Abstract

A stochastic export coefficient (EC) model is needed to predict variation in annual diffuse or nonpoint source nutrient loads and develop realistic river basin management plans. This study aimed to develop such a model by using observed discharge occurrence probability to: a) select EC values from a probabilistic database covering all US river basins; and b) adjust the delivery ratio value, transforming edge of field loads into basin outlet loads via riverine storage. The model was tested in three river basins from Colorado, New York, and Ohio, with sizes ranging from 742 to 3450 km2, where observed loads of total phosphorus had been recorded for 27 to 38 years; the first three years of data were used to calibrate a single parameter, the base delivery ratio in the new model. The stochastic EC model was compared to the standard EC model, i.e., deterministic and temporally static. The stochastic EC model outperformed the standard EC model, with on average 74% lower root mean square error (RMSE) and had better coefficients of determination (R2), and statistically significant temporal correlation with observed loads (p < 0.01). The stochastic EC model has flexibility with observed discharge inputs, and based on statistical tests its predictions were equally accurate using discharge data from any representative tributary in a multi-tributary basin, and were only slightly less accurate when using annual in place of daily discharge time series.
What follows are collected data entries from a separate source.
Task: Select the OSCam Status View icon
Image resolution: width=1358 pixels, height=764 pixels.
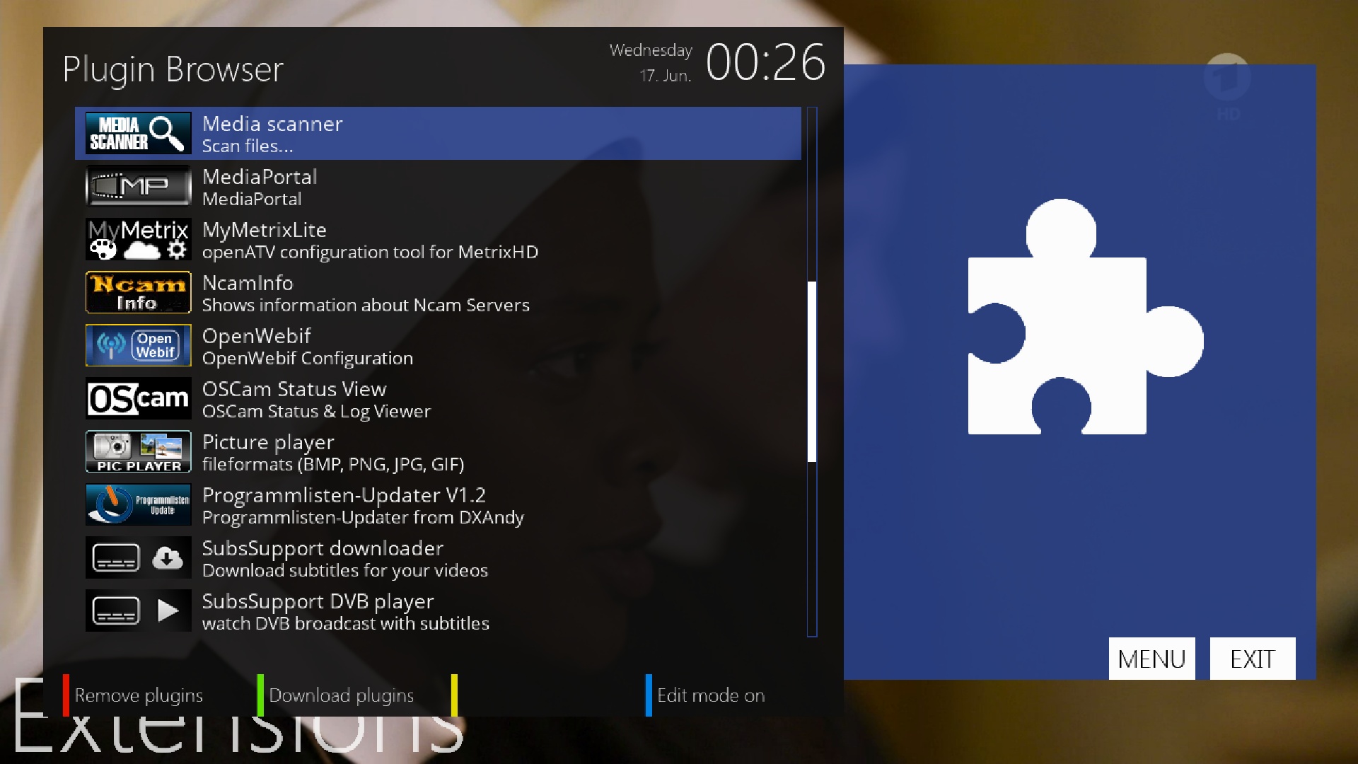Action: point(138,398)
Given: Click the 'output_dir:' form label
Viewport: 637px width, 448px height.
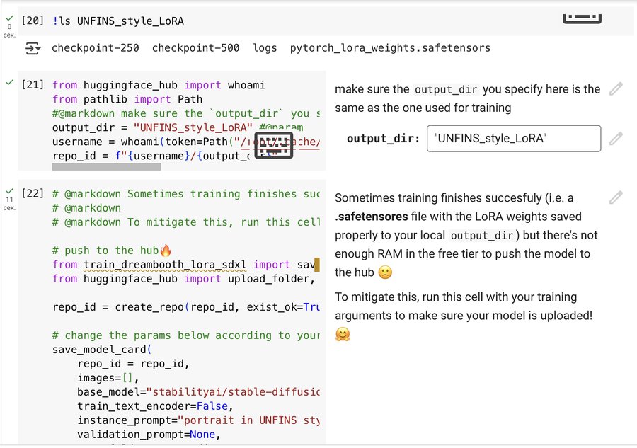Looking at the screenshot, I should click(x=383, y=139).
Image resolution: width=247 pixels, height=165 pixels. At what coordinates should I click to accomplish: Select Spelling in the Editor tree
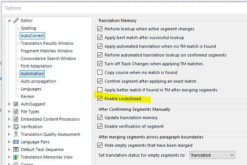click(28, 28)
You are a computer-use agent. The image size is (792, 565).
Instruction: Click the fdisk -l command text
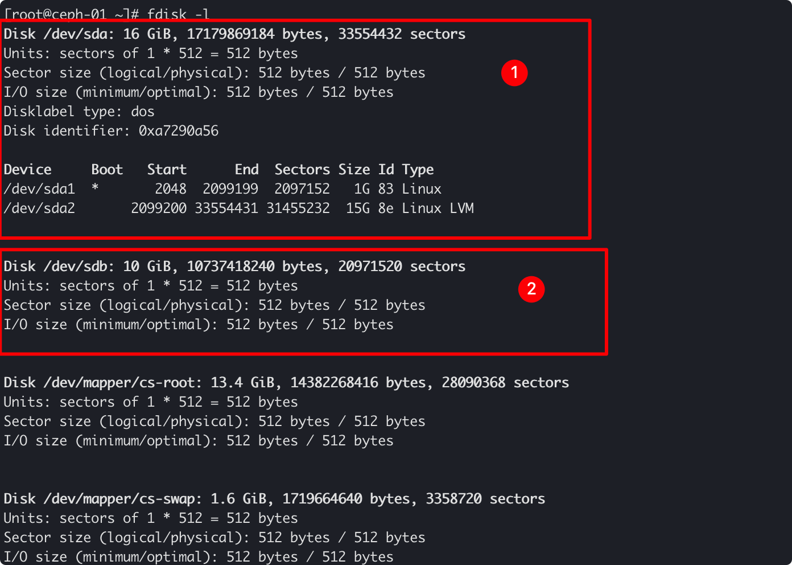point(178,13)
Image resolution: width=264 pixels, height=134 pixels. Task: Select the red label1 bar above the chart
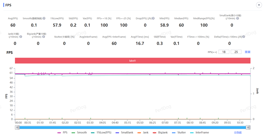click(132, 61)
The stochastic EC model is within the i-Tree Buffer toolkit to assist river basin nutrient management plans by automating simulations, bounding estimates with uncertainty, providing default parameters, and allowing inputs of observed or predicted discharge time series. Research-impact statementThis study presents a Stochastic Export Coefficient Model within the i-Tree Buffer model to assist with nutrient management plans for river basins. This research is the first to utilize the high spatial resolution US federal dataset of export coefficients to generate variation in annual loading and match time series observations.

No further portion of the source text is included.